CRA’s document “Gifts and Income Tax” (P113(E) Rev. 09) is helpful for Canadian charities and taxpayers understanding what is a “gift” that can be receipted.  The document is located at http://www.cra-arc.gc.ca/E/pub/tg/p113/p113-e.html Here is an excerpt dealing with donations by artists (or art dealers) of art to Canadian registered charities or other qualified donees.

“Are you an artist?

If you are an artist, we usually consider any works you create and own as inventory, not capital property. When an artist creates a work of art intending to sell it but instead donates it to a qualified donee, we consider the gift to be a disposition of property from the artist’s inventory.

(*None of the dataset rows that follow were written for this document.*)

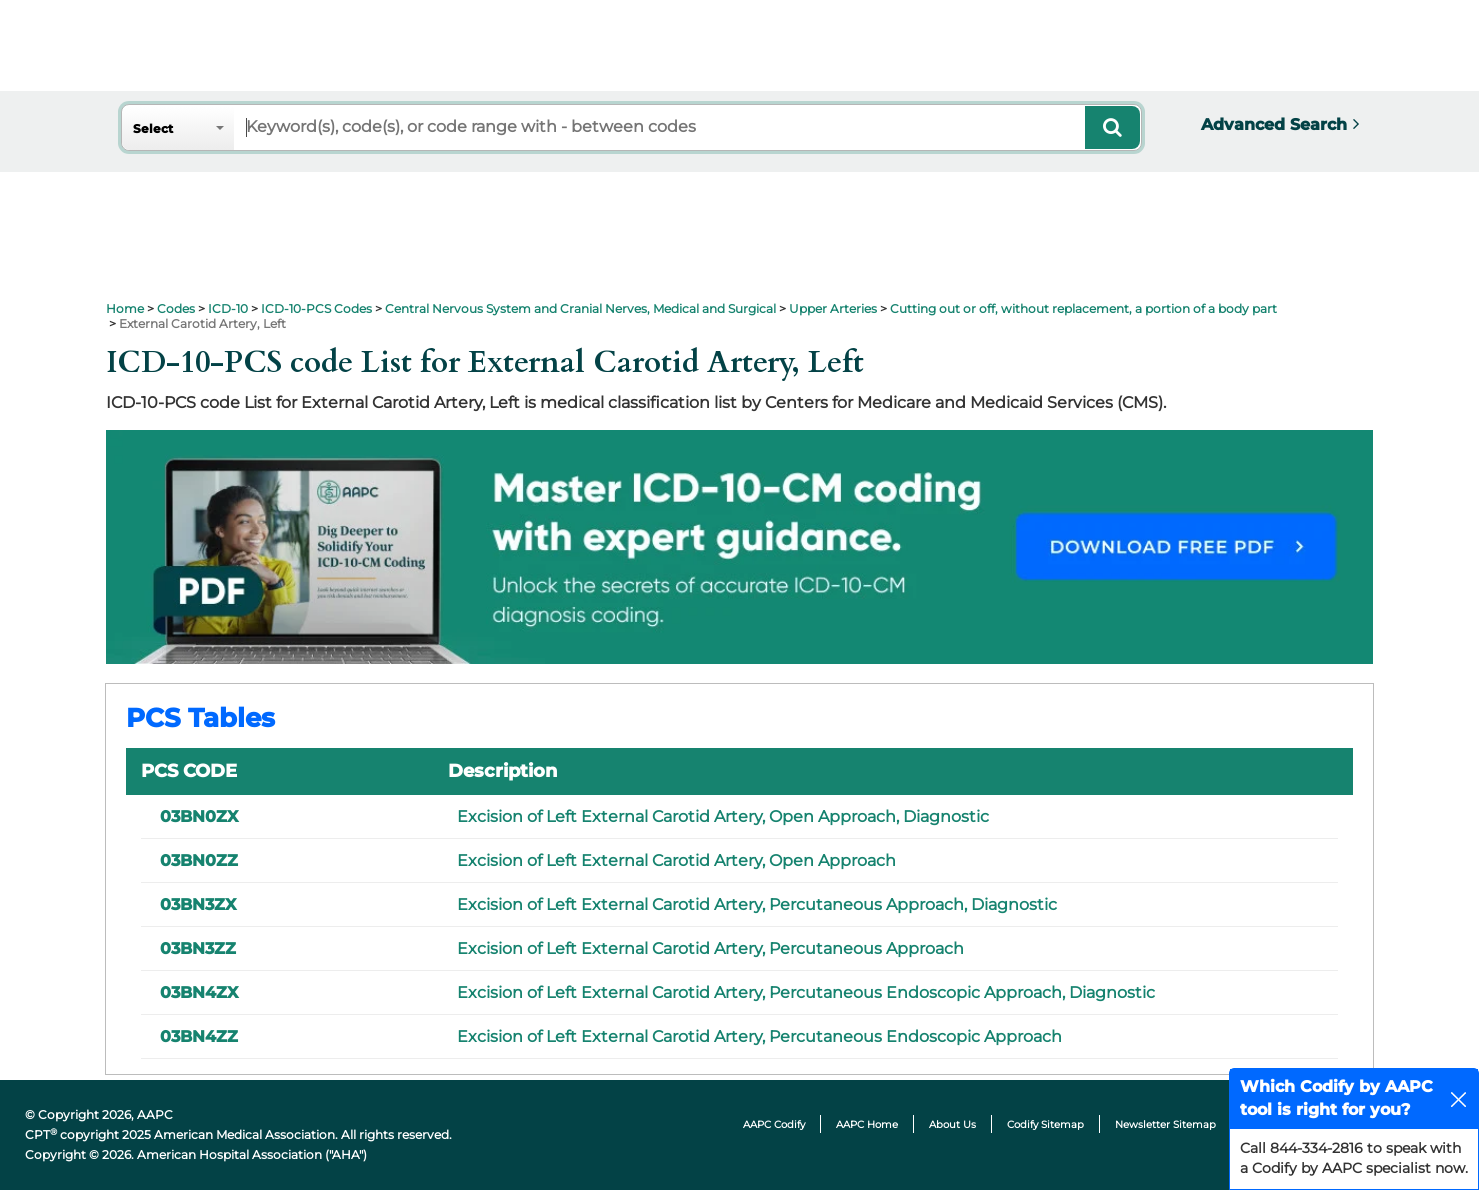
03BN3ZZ (198, 948)
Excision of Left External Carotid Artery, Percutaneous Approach (710, 948)
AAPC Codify (774, 1124)
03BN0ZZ (199, 860)
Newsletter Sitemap (1165, 1124)
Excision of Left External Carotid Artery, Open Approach (676, 860)
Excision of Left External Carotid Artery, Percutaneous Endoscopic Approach (759, 1036)
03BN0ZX (199, 816)
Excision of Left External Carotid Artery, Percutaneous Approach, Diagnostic (757, 904)
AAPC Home (867, 1124)
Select (153, 128)
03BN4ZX (199, 992)
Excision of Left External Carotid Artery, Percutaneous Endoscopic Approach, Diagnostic (806, 992)
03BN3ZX (198, 904)
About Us (952, 1124)
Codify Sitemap (1045, 1124)
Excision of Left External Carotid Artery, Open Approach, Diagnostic (723, 816)
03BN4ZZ (199, 1036)
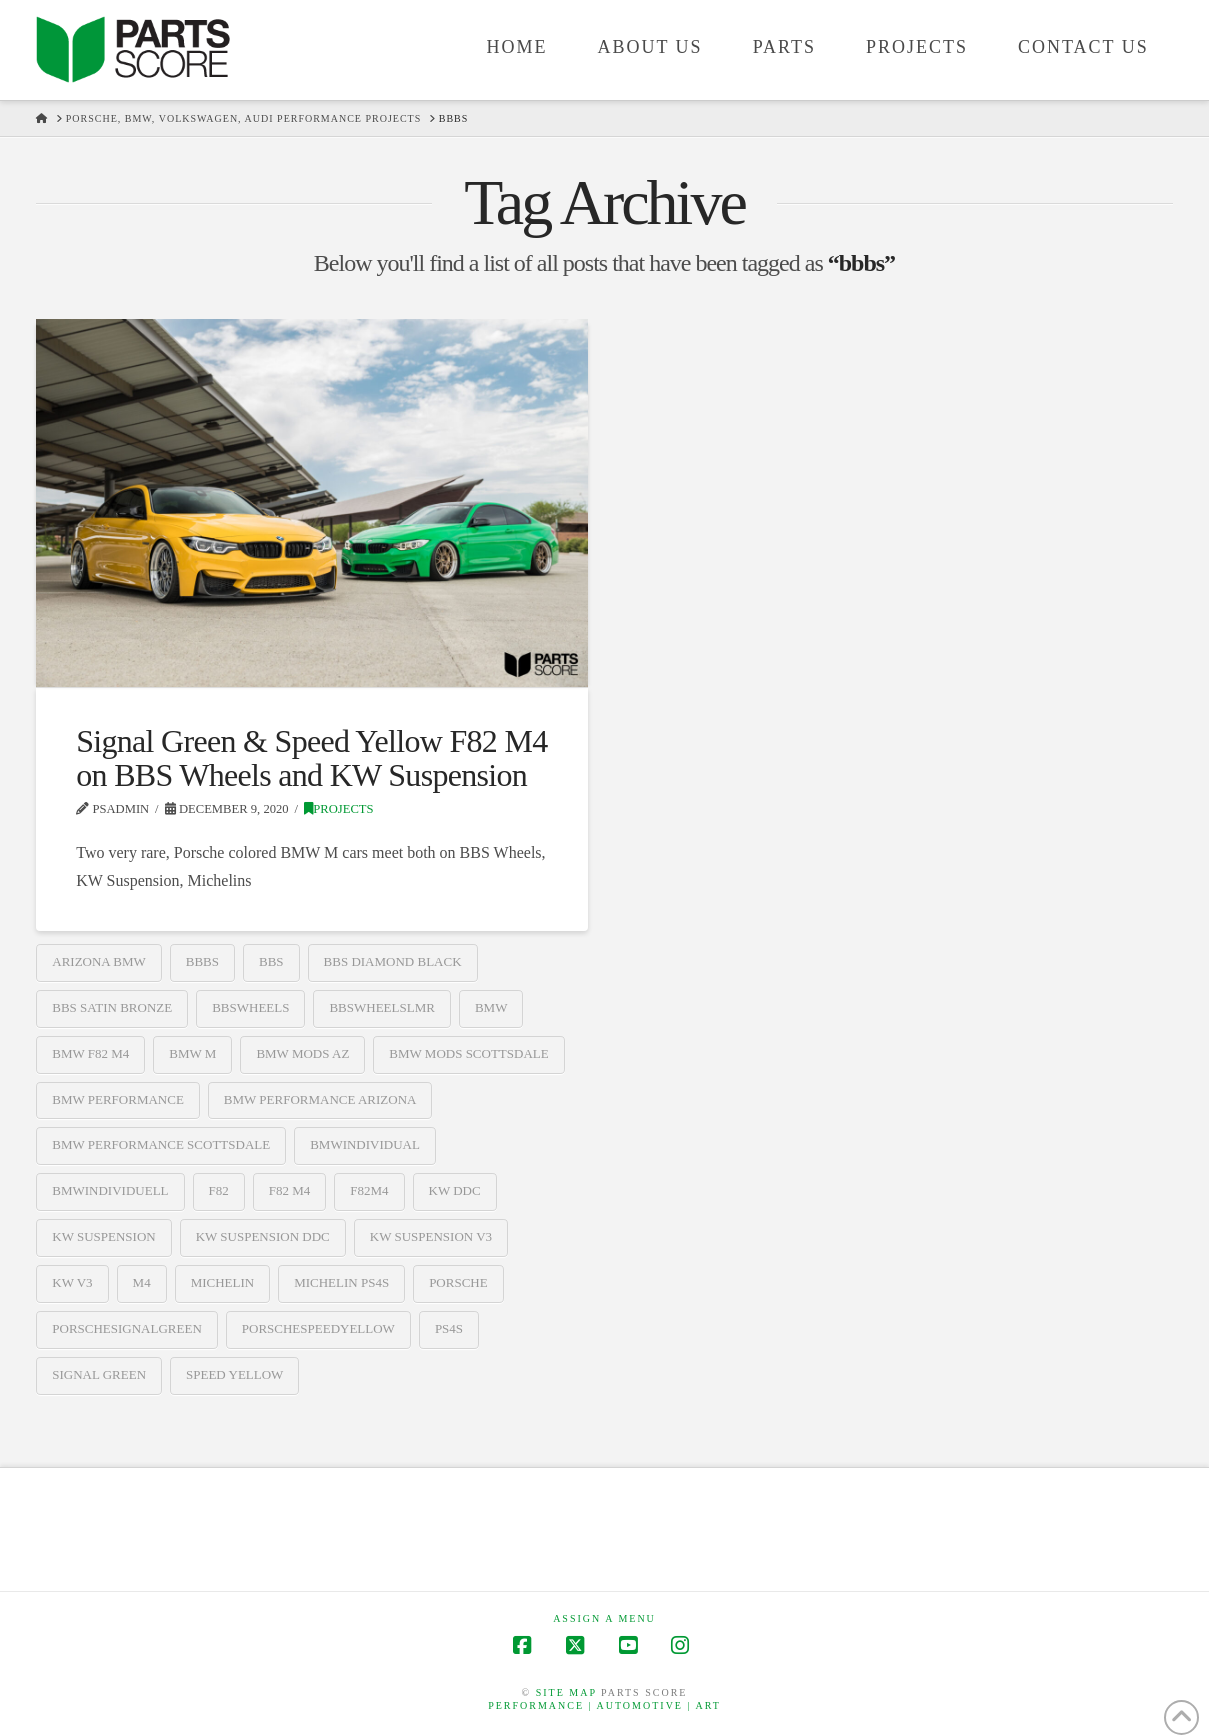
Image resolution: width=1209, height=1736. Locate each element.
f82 (219, 1190)
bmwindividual (365, 1144)
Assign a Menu (604, 1618)
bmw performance (118, 1099)
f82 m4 (290, 1190)
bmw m (192, 1053)
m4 (142, 1282)
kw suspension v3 (431, 1236)
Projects (338, 809)
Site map (566, 1692)
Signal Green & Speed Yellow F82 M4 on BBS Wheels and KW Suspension (311, 758)
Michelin (223, 1282)
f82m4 (369, 1190)
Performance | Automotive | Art (604, 1705)
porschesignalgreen (127, 1328)
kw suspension (103, 1236)
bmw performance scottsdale (161, 1144)
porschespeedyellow (318, 1328)
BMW (491, 1007)
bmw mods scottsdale (468, 1053)
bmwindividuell (110, 1190)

As an artist, if you donate a gift from your inventory and if the gift’s fair market value (FMV) is more than its cost amount, you can designate any amount for the value of the donated property as long as it is:
• not greater than the FMV; and
• not less than the greater of:
o the amount of any advantage in respect of the gift; and
o the cost amount.

Use the amount you choose for the value of the gift as proceeds of disposition to determine your income. This amount will also be used to calculate the eligible amount of the gift, which you need to calculate the tax credit.

If, at the time you made the donation, the FMV is less than the cost amount, the proceeds of disposition must equal the FMV of the donated property. This amount will also be used to calculate the eligible amount of the gift, which you use to calculate the tax credit.

As an artist, you may donate a work of cultural property you created, from your inventory, to a designated institution or public authority. If you do this, and the Canadian Cultural Property Export Review Board (CCPERB) certifies the gift, we consider that you received proceeds of disposition equal to the greater of the cost amount of your gift and the amount of any advantage in respect of the gift. The amount that qualifies for the tax credit on certified cultural property will be based on the eligible amount of the gift, provided you meet all other requirements outlined in the section “Gifts of certified cultural property”.

Note
An artistic endeavour occurs when you are in the business of creating paintings, murals, original prints, drawings, sculptures, or similar works of art. An artistic endeavour does not include reproducing works of art.

When you calculate your income from an artistic endeavour, you can choose to value your ending inventory at nil. If you do this, we consider the cost amount of your gift to be nil. Your choice stays in effect for each following year, unless we allow you to change it. For more information, see Interpretation Bulletin IT-504, Visual Artists and Writers.

Are you an art or antiques dealer?

If you buy and sell art, antiques, rare books, or other cultural property as a business, and you donate one of these objects, we consider the objects as part of your inventory, not capital property or personal-use property. Therefore, we consider the proceeds to be business income based on the fair market value of the donated property at the time you donated it. You can claim a tax credit based on the eligible amount of the gift if it otherwise qualifies.

If your gift is from a private collection that you maintain apart from those works we consider to be your business inventory, the usual rules for donating capital property or personal-use property apply.”